The site is identified by the National Park Service as the Flight 93 National Memorial. There are active plans under way to place a memorial appropriate to the site there. Presently, it is on private property and is manned by volunteers from the community.
By any measure of our mind, it is hallowed ground. It was the end product of truly heroic actions by those who by “the luck of the draw” drew their place on this particular plane that the terrorists had picked as their weapon of mass destruction.
If we have had any heroes in our midst, these on that day in that place are surely heroes. They, of course, knew that they were looking at death eye-to-eye. And they chose to make their actions actions that would mean something to many.

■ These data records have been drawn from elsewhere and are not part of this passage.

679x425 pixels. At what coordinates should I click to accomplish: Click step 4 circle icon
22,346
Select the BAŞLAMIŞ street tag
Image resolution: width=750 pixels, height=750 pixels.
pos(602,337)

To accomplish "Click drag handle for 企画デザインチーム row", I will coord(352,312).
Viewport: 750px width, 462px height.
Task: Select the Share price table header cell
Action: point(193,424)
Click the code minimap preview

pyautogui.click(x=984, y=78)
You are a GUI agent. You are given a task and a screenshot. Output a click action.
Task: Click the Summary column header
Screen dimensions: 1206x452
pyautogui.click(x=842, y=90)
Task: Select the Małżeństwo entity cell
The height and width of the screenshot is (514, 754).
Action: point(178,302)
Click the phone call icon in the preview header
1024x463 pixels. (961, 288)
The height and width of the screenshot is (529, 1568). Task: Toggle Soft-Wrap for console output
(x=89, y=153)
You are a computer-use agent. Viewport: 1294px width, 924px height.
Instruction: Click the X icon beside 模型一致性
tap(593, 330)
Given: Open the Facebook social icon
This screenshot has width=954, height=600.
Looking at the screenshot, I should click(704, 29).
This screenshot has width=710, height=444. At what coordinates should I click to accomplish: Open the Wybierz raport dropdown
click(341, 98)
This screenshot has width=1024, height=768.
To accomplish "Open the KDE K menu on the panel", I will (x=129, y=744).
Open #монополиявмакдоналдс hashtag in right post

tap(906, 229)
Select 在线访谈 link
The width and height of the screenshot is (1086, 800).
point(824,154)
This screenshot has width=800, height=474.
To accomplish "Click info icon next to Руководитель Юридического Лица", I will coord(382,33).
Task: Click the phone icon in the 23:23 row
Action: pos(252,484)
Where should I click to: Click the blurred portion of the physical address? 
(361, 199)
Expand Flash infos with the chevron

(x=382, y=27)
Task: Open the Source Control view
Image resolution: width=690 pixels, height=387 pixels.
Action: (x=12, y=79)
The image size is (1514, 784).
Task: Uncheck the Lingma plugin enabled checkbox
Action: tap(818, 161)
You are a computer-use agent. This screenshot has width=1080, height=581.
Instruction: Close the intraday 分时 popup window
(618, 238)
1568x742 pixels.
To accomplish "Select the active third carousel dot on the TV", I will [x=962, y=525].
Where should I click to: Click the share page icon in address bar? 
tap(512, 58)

There is the feeling that there was a greater hand in the outcome also. The large, expansive field, out in the middle of a broad countryside where there were no other lives to be taken in that tragic event, speaks loudly as you look out upon the site of the disaster.
While some on the plane may not have had the fortitude to take an active role, who among us would know what we would do. I am convinced that every one of those passengers and crew members had some role in it if only one of praying for those making it happen.
Yes, they are true heroes. They accepted their final duty and facing a sure death, they did something, something that probably saved many lives with their call to action of “Let’s roll!” they have taken their place in our history and in our hearts.
If you wish to be a part of building the memorial, you can send donations to: The Flight 93 National Museum Fund, c/o the National Park Foundation, PO Box 17394, Baltimore, MD 21298-9450.
It certainly must be built, and yes, I have sent my donation.